■ Problem to work on
Please pick out and copy every row that contains the word "with". Case counts.

[Entries drawn from a collection]
•••

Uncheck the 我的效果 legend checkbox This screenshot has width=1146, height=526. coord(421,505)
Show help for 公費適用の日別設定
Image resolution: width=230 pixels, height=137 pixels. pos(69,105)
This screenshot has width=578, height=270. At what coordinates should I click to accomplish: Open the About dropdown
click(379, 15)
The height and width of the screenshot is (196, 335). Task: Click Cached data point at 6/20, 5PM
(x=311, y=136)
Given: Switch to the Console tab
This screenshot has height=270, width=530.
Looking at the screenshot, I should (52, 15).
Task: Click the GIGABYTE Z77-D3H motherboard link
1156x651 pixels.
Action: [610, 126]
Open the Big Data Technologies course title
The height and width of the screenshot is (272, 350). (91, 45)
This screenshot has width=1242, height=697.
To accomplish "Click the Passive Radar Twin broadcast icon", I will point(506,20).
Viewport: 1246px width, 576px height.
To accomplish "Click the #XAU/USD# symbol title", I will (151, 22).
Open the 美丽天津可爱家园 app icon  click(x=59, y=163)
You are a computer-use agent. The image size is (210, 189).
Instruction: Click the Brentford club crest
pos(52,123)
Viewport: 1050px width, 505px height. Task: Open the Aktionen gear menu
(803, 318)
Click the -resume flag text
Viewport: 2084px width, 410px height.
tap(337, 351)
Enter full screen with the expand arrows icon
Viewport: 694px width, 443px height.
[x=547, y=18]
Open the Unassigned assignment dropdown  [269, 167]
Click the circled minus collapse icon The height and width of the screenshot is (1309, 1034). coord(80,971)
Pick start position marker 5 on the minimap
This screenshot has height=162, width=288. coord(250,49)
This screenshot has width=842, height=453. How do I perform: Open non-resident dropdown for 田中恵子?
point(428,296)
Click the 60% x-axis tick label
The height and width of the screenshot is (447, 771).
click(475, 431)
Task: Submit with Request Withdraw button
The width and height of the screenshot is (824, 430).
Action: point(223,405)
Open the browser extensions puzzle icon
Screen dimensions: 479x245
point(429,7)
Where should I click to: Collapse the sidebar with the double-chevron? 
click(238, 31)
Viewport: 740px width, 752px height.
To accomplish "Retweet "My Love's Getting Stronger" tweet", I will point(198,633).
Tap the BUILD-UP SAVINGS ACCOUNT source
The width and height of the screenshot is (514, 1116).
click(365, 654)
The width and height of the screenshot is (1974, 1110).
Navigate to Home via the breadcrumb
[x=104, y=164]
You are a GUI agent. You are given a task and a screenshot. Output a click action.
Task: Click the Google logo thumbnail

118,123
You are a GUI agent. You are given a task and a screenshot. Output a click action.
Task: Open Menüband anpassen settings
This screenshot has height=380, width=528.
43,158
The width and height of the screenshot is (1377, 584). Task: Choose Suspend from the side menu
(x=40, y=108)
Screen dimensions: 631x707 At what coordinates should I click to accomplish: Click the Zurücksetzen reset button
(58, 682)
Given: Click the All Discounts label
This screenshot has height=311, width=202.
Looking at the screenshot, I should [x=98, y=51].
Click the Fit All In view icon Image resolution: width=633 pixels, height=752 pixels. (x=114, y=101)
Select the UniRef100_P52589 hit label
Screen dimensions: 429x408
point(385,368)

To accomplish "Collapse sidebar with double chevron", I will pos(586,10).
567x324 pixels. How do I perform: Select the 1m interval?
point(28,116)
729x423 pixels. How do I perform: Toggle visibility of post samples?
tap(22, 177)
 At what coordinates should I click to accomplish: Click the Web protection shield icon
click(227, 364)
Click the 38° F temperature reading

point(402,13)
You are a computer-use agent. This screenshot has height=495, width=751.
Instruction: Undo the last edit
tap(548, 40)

•••

■ Output
Enter full screen with the expand arrows icon
Task: Submit with Request Withdraw button
Where should I click to: Collapse the sidebar with the double-chevron? 
To accomplish "Collapse sidebar with double chevron", I will pos(586,10).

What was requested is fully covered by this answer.